FleetBoston Deal Could Exacerbate Local Credit Crunch
By KATE BERRY
Whither Fleet Capital?
The asset-backed lending unit of FleetBoston Financial Corp., which agreed last month to be gobbled up by Bank of America in a $47 billion deal, has been an active and aggressive participant in the Los Angeles market.
But Bank of America Business Credit, with regional offices in Pasadena, is already the largest asset-based lender in Southern California with about 100 employees.
If history is any guide, there's a likelihood that one of the lenders will simply disappear.
Back in 1994, when Bank of America purchased Continental Bank, Continental's asset-based lending unit disappeared. Similarly, when Nationsbank acquired Bank of America in 1998, both had strong asset-based lending units that were merged into one.
The betting is on Bank of America's unit being the survivor, removing one more lender in a banking niche that's already seen considerable consolidation.

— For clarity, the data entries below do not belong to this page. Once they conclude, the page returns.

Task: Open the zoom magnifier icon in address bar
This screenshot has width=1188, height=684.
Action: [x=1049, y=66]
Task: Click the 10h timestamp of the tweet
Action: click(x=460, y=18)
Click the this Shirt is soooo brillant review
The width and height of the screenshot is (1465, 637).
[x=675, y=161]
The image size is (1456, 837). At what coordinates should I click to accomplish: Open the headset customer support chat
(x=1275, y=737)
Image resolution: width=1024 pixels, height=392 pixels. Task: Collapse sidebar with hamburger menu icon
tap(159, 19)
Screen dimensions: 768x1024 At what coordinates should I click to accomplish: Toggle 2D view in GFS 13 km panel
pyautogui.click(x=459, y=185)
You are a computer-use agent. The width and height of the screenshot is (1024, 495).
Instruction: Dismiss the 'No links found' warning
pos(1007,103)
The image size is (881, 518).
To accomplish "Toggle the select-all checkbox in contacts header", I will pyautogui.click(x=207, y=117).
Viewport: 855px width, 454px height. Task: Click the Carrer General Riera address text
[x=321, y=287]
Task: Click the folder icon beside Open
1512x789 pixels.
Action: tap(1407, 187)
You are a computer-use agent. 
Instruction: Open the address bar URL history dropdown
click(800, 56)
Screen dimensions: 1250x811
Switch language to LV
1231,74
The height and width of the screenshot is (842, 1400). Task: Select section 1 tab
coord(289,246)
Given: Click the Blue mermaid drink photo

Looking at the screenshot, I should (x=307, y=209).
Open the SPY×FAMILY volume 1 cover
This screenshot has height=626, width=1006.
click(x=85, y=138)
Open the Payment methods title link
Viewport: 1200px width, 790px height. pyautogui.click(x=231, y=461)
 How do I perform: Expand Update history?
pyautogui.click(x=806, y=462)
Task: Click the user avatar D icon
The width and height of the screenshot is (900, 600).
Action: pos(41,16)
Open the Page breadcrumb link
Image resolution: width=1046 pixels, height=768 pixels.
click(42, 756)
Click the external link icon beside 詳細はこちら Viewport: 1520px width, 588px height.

"At any step along the way there's been less credit available to middle market companies the bar just rises and rises," said Brooks Dexter, senior managing director at USBX, an investment bank in Santa Monica. "Fleet Business Credit has been one of the more active lenders into the middle market but consolidation might take them out of the market entirely."
Yet because the merger of the two banks is so complex, there remains speculation as to which unit will be absorbed by the other.
"That's the $64,000 question," said John Roberts, Fleet Capital's senior vice president and marketing manager in Sherman Oaks. "Both businesses are very large, dominant players. It's not like they can absorb Fleet Capital easily."
Roberts noted that Bank of America has agreed to move its asset-based lending headquarters to Boston, which is Fleet's hometown.
Asset-based lending, also known as commercial finance, refers to business loans made to borrowers that pledge some form of collateral to obtain the loan. For middle-market companies, the loans provide secured financing typically to manufacturers or distributors that may have substantial operations overseas. These loans allow borrowers to leverage the value of assets such as inventory or accounts receivable and improve cash flows.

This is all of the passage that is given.